The Milton et al.21 baseline study reviewed the formal and grey literature, and database entries on the fauna and flora recorded from Quarter Degree Square 3021, and, to a lesser extent, its adjacent areas (Supplementary tables 1 and 2). The number of species recorded included 78 mammal, 142 bird, 56 reptile and 9 amphibian species. The avifauna, reptiles, amphibians and a few invertebrate groups such as darkling and dung beetles, and aquatic invertebrates are relatively well documented. The distributions of small mammals and bats require further investigation. Most invertebrate groups are poorly collected, and no records were found for some (e.g. molluscs, millipedes). The 10 most speciose floral families are Aizoaceae, Amaranthaceae, Apocynaceae, Asteraceae, Fabaceae, Hyacinthaceae, Iridaceae, Malvaceae, Poaceae, and Scrophulariaceae. However, ephemeral components such as fungi, geophytes and short-lived herbs are incompletely documented.

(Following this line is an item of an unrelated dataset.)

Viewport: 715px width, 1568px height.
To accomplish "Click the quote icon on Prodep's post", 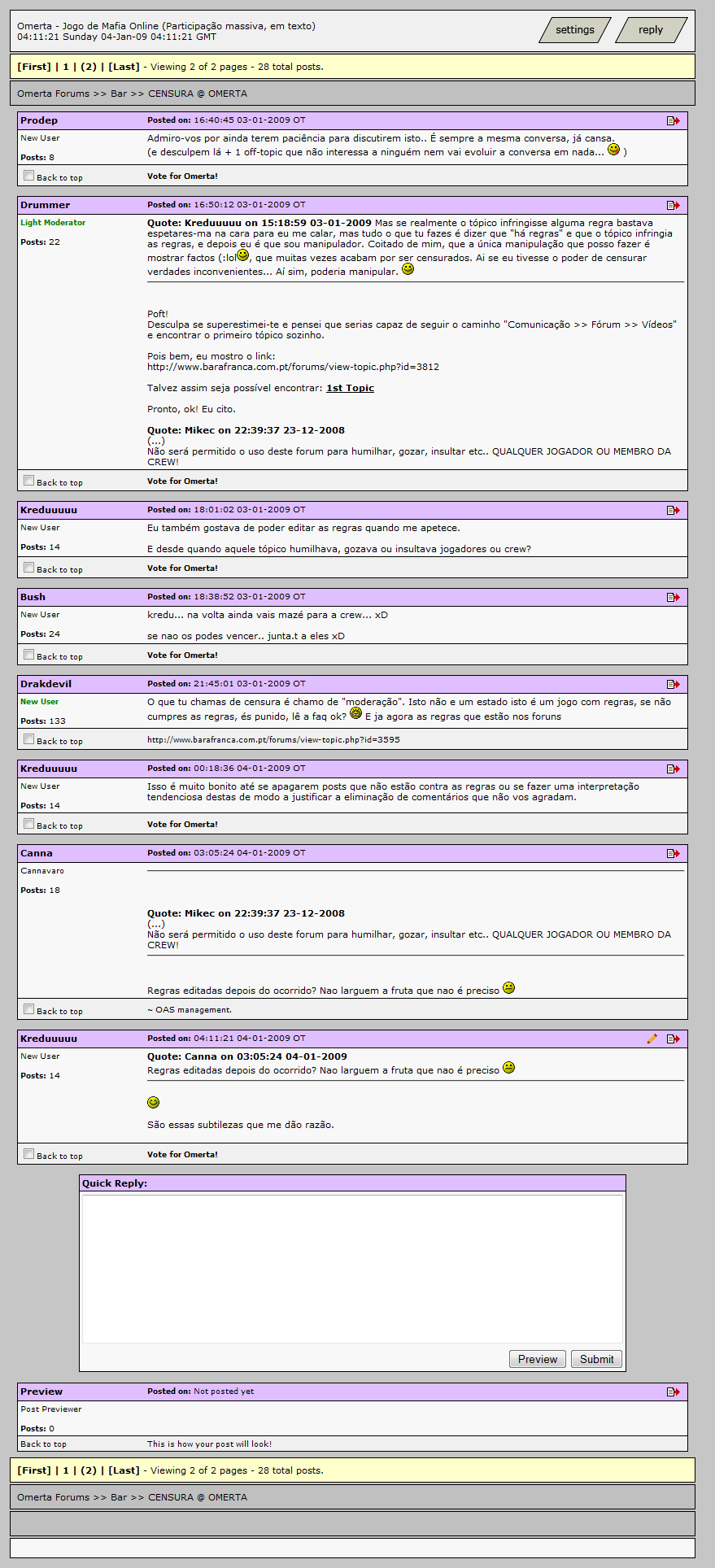I will [673, 120].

Conditions for conducting environmental research at SKA
Apart from two recently published vegetation studies on the SKA property22,40, the only other published ecological research from the vicinity are studies of vegetation from Carnarvon Research Station7,8 and of invertebrates in nearby Bushmanland wetlands38,41,42. Most of the documentation of environmental conditions has been in government reports (e.g. Du Toit et al.33), or historical accounts by early travellers (e.g. Burchell43; Kirby44), or information extracted from early accounts (e.g. Skead et al.45; Boshoff et al.46).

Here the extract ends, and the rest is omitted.